Sunday, December 4, 2011

Autumnal










"Autumnal"
oil and enamel on paper-mounted panels, each 3" x 2.5"
3 hanging options, 2011

Homing Pigeons



"Pigeon"
oil and enamel on paper-mounted panel, 3" x 2.5" 2011





"Homing"
oil on paper mounted panels, triptych, each 8" x 7.5" (8" x 22.5" total)
2011




Homing detail









Contrails


"Contrail"
oil on paper-mounted panel, 6" x 5.5"
2011

Our Lady



"Our Lady" (night)
oil on paper-mounted panel, 15" x 17" 2011



"Our Lady" (day)
oil on paper-mounted panel, 15" x 17", 2011


A nod to Velazquez while exploring the idea of the halo or ring of stars. Letting the symbol stand alone, deity removed (in this case the Holy Mother) creates an interesting tension; the aura of spirituality without the figurative elements. As a lapsed catholic and a painter I think its useful to confront, or at least start a dialogue with roman catholic iconography, the backbone of western painting. It also reminded me of certain miracle visions, such as Our Lady of Fatama, which is a truly strange episode with apocalyptic secrets passed on to unsuspecting, yet devout children, culminating in a blinding mid-day apparition confirmed by an entire town.
Religious iconography, and the stories they serve to better tell, present us with a fascinating intersection between faith, natural phenomena and the ability of the mind to extrapolate meaning from both.


Monday, October 31, 2011

Double Exposure




"Lapse"

oil on paper mounted panel, 8" x 6.75", 2011



"lapse"- detail

A kind of abrupt return to figurative work, "Lapse" represents a kind of culmination of certain proclivities and directions that have shown up in my work in the past year. Playing with the distorted image, doubling and visual confusion that more directly talks about movement or time passing (in this case, time enough to glance down). In many ways this painting feels new, bold and challenging, but it also feels very much like where I left off with figurative concerns- it feels like a MICA painting; it also unabashedly references my favorite figurative painters, Vuillard, Sargent, Uglow, Saville...not that this diminishes the spark of the painting. If anything, it's like comfort food, or a new way of telling a familiar story. And hopefully the yellow, which has an associative significance for me, off-sets that ubiquitous Baltimore gray that I tried so hard to un-learn.




"Yellow shirt"
oil on paper-mounted panel, 8" x 6.75", 2011

Pigeon Camera

"Pigeon Camera"

oil on paper-mounted panel, with PVA and pencil. 8" x 7", 2011


Pigeon Camera- digital study






More Trees


"Most Everything Does #2"
oil on two paper-mounted panels, each 7" x 4.25"
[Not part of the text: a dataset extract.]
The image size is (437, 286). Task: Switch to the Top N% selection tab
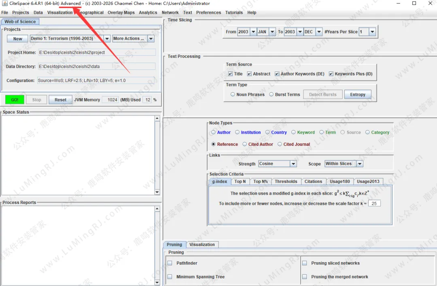(x=261, y=182)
Part two of trees and phone lines.
I like how the color gradation can be interpreted as both dawn and dusk, beginning or end.



Detail of panel preparation. Paper mounted panel, primed with gesso, and cut into a grid relief within both panels, that is then primed with PVA. The variation in surface height allows for interesting textures as well as the painting sitting "within" the rest of the surface. I don't think I would do this for every painting, but surface wise, it made sense for these compositions.